Taxes at Death

What taxes are due on death?

As the saying goes, death and taxes are the only sure things. And when someone dies, taxes and other fees will most likely need to be paid. That said, there is no separate “death tax” in Canada. Taxes on death may include income tax payable with the deceased’s final tax return, capital gains tax and probate fees.

The Canada Revenue Agency treats estates as if the deceased had liquidated all their assets at fair market value immediately before dying. If there is no spouse, the market value of RRSPs, RIFs, LRSPs and/or LIFs is included in income on death and taxed as regular income. All other assets are deemed to have been sold at fair market value on the date of death, resulting in capital gains or losses, which are included in income at 50% of value.

If there is a spouse, the deceased’s registered plans can be rolled into the spouse’s registered plans with no taxes owing. Non-registered assets can be transferred to the spouse tax-free, keeping the adjusted cost base.

In Canada, there is no inheritance tax, so those inheriting from you will not be taxed on the value of the assets when they inherit. They may, of course, later be taxed as a result of owning those assets (for example, income tax on investment earnings or capital gains tax when selling assets).

The final tax return

Your executor or estate administrator will be required to file a tax return for your final year of life. The final (or “terminal”) return must declare all income for the year of death, as well as all capital gains (or losses). Note that if the deceased person normally paid income tax by installments, no installments need to be paid between the date of death and the date the final tax return is filed (unless any installment payments are already overdue at the time of death).

Capital gains tax

Capital gains tax may be calculated on assets such as real estate (other than your primary residence) or securities. Capital gains tax is 50% of the increase in value of capital assets from the time they were purchased to the time of death.

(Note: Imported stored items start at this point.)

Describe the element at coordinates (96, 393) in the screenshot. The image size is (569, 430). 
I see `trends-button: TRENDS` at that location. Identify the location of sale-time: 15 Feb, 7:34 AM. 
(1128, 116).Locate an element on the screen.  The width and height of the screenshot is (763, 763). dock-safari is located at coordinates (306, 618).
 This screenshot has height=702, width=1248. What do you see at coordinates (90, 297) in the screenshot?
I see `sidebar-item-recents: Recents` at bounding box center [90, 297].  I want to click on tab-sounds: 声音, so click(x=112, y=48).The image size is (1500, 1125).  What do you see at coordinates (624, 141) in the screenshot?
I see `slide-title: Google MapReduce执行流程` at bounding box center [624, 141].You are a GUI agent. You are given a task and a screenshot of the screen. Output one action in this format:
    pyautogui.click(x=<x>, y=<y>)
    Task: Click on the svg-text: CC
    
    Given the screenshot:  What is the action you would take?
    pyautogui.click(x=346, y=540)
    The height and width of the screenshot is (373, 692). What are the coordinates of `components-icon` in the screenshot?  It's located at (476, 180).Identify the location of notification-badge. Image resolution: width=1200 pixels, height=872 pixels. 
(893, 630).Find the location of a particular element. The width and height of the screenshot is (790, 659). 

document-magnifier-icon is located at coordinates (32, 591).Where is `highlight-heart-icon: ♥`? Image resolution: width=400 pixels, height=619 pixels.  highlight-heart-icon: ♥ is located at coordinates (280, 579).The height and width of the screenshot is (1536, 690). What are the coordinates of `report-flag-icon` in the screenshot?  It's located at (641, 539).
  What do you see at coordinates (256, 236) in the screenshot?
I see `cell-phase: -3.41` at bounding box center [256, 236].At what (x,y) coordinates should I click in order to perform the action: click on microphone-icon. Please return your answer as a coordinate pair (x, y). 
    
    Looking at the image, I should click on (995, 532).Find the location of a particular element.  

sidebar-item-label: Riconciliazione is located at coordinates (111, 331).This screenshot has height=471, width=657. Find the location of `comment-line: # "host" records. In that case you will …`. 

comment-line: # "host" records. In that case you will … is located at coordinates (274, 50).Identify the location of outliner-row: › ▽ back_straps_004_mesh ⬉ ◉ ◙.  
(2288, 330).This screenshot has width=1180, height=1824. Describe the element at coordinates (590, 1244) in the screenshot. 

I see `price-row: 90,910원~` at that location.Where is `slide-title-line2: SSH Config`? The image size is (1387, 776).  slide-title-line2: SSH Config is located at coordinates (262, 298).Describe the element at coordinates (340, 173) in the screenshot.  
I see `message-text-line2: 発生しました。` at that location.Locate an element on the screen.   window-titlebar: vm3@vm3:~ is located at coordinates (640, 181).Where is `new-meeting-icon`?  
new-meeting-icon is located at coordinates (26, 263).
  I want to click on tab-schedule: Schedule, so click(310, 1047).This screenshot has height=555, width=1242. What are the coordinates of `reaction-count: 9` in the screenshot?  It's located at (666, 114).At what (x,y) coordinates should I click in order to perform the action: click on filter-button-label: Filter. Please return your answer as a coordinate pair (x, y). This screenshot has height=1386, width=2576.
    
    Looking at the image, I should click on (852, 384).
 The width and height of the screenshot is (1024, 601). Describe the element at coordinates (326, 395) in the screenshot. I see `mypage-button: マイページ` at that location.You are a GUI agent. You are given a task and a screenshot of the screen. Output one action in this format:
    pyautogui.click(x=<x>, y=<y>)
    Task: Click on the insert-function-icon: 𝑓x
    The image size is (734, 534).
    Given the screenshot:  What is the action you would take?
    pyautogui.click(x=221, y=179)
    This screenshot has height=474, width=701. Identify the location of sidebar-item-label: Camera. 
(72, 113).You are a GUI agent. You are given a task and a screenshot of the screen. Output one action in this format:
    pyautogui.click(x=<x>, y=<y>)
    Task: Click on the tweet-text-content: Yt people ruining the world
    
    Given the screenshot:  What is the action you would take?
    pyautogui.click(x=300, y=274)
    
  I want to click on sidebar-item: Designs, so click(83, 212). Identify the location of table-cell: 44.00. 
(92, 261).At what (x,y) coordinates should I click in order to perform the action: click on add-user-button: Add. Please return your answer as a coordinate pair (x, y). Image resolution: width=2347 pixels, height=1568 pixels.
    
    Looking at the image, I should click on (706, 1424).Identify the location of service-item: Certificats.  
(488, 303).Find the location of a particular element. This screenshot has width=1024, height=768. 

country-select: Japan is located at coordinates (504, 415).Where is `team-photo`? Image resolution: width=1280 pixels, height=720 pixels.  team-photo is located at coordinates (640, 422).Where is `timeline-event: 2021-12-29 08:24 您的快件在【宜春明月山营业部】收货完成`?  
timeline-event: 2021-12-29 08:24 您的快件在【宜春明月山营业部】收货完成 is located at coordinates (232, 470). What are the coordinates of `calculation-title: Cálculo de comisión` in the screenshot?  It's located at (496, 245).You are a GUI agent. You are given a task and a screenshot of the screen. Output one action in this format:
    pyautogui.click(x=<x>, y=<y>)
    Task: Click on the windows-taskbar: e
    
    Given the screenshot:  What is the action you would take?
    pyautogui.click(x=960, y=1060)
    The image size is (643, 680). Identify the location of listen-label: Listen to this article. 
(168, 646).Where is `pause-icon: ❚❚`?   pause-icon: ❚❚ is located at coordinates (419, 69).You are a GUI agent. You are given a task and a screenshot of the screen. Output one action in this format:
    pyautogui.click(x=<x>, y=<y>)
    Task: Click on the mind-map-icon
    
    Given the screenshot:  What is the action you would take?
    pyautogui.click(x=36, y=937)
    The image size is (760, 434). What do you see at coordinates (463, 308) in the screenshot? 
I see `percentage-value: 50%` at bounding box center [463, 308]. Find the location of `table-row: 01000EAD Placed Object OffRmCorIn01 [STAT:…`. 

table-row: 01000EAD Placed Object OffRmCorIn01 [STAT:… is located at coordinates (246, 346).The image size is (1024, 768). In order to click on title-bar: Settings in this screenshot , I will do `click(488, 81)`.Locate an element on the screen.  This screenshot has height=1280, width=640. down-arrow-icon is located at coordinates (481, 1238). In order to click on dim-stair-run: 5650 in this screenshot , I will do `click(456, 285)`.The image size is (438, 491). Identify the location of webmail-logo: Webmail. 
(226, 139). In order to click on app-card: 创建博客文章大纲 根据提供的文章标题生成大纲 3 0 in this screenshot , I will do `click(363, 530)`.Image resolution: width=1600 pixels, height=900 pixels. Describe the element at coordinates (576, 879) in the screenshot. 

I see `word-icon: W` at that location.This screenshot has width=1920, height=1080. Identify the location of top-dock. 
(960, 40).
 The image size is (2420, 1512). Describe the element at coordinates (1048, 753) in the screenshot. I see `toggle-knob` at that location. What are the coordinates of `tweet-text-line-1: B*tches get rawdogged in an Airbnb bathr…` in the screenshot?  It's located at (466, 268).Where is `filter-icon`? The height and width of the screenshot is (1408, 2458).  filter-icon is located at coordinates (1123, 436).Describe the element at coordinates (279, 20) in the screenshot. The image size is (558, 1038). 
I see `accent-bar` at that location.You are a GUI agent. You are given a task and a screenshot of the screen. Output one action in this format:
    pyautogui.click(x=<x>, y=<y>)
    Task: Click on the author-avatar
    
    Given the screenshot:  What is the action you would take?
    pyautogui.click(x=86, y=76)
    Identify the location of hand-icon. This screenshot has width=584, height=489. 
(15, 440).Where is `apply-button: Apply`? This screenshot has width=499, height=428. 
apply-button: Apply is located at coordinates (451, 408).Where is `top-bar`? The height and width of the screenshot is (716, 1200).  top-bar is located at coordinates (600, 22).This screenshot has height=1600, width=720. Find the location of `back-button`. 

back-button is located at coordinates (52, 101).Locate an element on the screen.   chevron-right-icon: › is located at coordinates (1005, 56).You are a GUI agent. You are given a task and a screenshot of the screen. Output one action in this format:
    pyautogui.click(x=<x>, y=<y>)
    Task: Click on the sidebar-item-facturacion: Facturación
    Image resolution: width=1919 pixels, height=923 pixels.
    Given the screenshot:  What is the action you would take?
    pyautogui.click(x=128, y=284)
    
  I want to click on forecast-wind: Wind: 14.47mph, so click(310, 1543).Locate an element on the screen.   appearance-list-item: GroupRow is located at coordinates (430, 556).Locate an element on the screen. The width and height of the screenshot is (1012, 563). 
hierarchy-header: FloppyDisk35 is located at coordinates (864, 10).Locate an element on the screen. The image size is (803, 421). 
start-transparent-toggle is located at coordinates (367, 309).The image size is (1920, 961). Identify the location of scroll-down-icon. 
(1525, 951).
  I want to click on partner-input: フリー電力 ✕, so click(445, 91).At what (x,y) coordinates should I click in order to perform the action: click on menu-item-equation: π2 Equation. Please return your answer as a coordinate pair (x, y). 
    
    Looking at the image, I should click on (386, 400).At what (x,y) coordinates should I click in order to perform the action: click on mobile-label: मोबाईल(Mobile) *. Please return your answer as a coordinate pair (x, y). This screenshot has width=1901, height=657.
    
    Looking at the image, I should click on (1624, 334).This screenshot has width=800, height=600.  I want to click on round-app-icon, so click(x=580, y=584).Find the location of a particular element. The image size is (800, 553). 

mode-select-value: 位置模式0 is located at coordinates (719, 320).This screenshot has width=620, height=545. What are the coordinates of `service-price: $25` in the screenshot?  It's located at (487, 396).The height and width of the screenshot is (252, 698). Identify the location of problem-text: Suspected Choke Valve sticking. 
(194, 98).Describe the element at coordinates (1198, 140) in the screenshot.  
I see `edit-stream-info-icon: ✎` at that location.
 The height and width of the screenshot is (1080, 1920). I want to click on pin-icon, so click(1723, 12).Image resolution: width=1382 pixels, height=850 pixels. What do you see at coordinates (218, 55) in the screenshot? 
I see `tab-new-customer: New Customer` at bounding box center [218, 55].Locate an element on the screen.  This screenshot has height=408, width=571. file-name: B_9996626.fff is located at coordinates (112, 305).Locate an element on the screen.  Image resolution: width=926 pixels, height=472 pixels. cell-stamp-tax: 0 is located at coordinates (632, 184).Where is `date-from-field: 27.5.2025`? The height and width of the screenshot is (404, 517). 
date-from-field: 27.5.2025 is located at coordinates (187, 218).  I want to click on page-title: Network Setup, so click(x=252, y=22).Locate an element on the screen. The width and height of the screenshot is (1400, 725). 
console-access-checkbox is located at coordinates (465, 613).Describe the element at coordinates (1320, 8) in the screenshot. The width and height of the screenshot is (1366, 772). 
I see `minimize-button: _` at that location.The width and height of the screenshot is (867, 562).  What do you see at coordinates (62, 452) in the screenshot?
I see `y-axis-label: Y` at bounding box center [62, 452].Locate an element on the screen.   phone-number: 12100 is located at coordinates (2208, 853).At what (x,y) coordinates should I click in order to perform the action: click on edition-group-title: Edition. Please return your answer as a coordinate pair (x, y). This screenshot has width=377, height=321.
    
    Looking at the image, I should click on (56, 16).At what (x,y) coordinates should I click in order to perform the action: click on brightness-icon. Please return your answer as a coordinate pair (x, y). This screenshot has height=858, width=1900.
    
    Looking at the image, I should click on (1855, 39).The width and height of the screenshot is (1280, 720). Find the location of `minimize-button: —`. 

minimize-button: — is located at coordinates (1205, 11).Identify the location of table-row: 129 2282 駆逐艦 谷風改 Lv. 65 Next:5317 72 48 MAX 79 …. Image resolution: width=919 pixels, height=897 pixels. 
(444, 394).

Probate is a provincial matter, so legislation and fees (properly called estate administration tax) vary among provinces. Fees are most often based on the overall value of the estate. For example, Ontario’s probate fees (2019) are 0.5% of the first $50,000 of the estate’s value and 1.5% of value in excess of $50,000. So if an estate is worth $2 million, the fee will be $29,500. Estate value is calculated based on the list of assets that your executor must submit to the province along with a copy of your will.

How to reduce probate taxes on death

A key way to ensure your estate pays as little probate tax as possible is to designate beneficiaries on every account and asset where that is possible, including RRSPs, RRIFs and life insurance. RRSPs and RRIFs can be transferred tax-free to a spouse or to minor (or infirm adult) children or grandchildren. Ensure property such as your home and vacation property is jointly owned with right of survivorship. Hold bank accounts jointly with your spouse. If you do not designate beneficiaries or co-own, all these assets will become part of your estate and will be taxed accordingly.

You can also use trusts to delay taxes and reduce probate fees by having assets flow to a family or spousal trust. With this strategy, a trust that you create in your will takes ownership of assets, valued at your original cost. Taxes will come due on the death of your spouse in the case of a spousal trust.

Leaving securities to registered charities when you die will eliminate the capital gains tax on those assets (publicly listed shares or mutual funds) and will provide a charitable tax deduction on your terminal return.

The clearance certificate

Once your executor or estate administrator has settled your estate, the CRA will issue a “clearance certificate” that confirms all outstanding income taxes have been paid. Your executor should not distribute all the property from the estate until they have this certificate, because the final amount left to be passed to beneficiaries cannot be known until all taxes are paid.

As part of your overall financial and estate plan, discuss with your accountant or other estate planning advisor what taxes will likely be due on your death, and work through strategies to reduce them as much as possible to ensure that your heirs benefit from your estate to the fullest extent possible. If you don’t, your family could end up facing a tax bill they cannot cover with the assets you’ve left. And of course, ensure you have a detailed, up-to-date legal will.